Il n’existe pas de définition juridique des eaux de source ordinaires. Selon la doctrine, ce sont des eaux qui surgissent de la terre spontanément sur le fonds du propriétaire, ou bien des eaux souterraines issues d’une source située sur son fonds et captées par le propriétaire.

En vertu de l’article 552 du code civil, « la propriété du sol emporte la propriété du dessus et du dessous ». Ainsi, le propriétaire du terrain est aussi propriétaire de la source qui s’y trouve et des eaux qui en jaillissent. Ces eaux, ainsi que le lit où elles coulent, appartiennent au propriétaire du fonds, tant qu’elles ne sont pas sorties de celui-ci. Le propriétaire peut ainsi les capter sur son fonds, laisser la source suivre son cours naturel ou en supprimer l’écoulement, mais ses droits sur ces eaux cessent dès leur sortie de son terrain.

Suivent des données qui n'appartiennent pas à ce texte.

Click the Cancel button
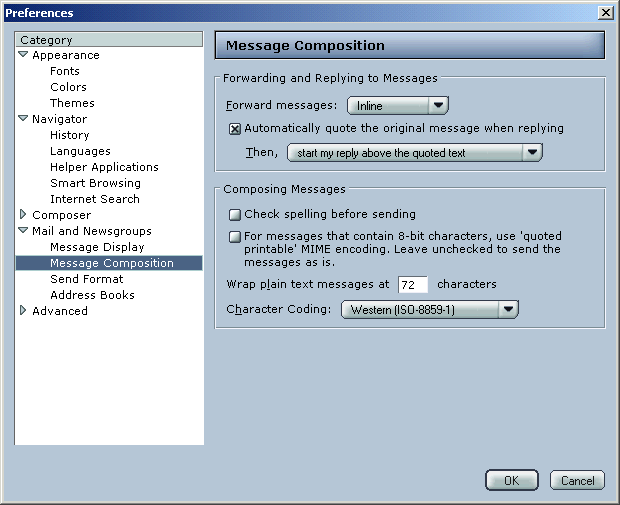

L’article 642 du code civil stipule : « Celui qui a une source dans son fonds peut toujours user des eaux à sa volonté dans les limites, et pour les besoins de son héritage. » Le propriétaire peut ainsi faire des fouilles sur son fonds, détourner sa source, la détruire, la vendre et céder ses droits sur les eaux, tant qu’elles ne sont pas sorties du terrain d’où elles jaillissent. Toutefois, si ces actions étaient motivées par la seule intention de nuire au propriétaire du fonds voisin et lui causaient un dommage, le propriétaire de la source serait tenu d’indemniser son voisin du préjudice qu’il aurait subi.

À l’inverse, le propriétaire d’un terrain voisin pourrait devoir indemniser le propriétaire d’une source située sur un fonds inférieur, à la suite du tarissement de sa source dû au captage des eaux pratiqué par le voisin dans la seule intention de lui nuire. Encore faut-il le prouver.

Par ailleurs, si, dès la sortie du fonds où elles surgissent, les eaux de source forment un cours d’eau offrant le caractère d’eaux publiques et courantes, le propriétaire ne peut les détourner de leur cours naturel au préjudice des usagers inférieurs.